The Standard

Summary

Each smart vault is represented by an NFT that is owned inittialy by the user who minted it by calling the mint() function in SmartVaultManagerV5.sol contract:

As per the whitepaper: Vault NFT: A cutting-edge NFT representing the key attached to the Smart Vault. This NFT allows users to sell their Smart Vault collateral and debt on OpenSea or other reputable NFT marketplaces. The NFT's ownership grants control over the Smart Vault.
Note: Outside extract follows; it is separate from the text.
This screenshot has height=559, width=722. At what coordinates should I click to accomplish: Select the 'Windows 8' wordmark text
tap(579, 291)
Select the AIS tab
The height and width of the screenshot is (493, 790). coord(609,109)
If the NFT is put for sale and has an amount of EURO that can be minted, without the buyer having to provide additional collateral a malicious user can front run the buyer transaction to buy the NFT and mint all the EURO that the collateralRate of the vault allows, and still receive the price paid by the buyer for the NFT.

Vulnerability Details

If for example the smart vault is overcollateralized and the owner can still mint 1000 EUROs and he has put the NFT for sale for $800 he can front run the buy transaction from the buyer and mint the 1000 EUROs, and still receive the $800 paid by the pair for the NFT.
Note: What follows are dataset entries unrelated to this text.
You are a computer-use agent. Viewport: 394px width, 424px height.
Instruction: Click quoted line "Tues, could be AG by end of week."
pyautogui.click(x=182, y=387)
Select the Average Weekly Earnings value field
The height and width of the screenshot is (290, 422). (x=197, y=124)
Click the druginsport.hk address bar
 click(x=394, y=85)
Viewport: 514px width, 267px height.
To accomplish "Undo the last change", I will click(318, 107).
1. User A owns Smart Vault 1

2. Smart Vault 1 has enough collateral to mint 1000 EUROs

3. User A lists Smart Vault 1 for $800

4. User B buys Smart Vault 1

5. User A sees the transaction in the mempool and quickly front runs it in order to mint 1000 EUROs

6. User A mints additional 1000 EUROs and User B now has a vault that can't mint any EUROs without additional collateral being provided

Impact

Malicious users can honeypot other users

Tools Used

Manual review

Recommendations

Consider implementing a mechanism where the owner of the vault is required to pause all interactions if he puts the vault represented by an NFT for sale.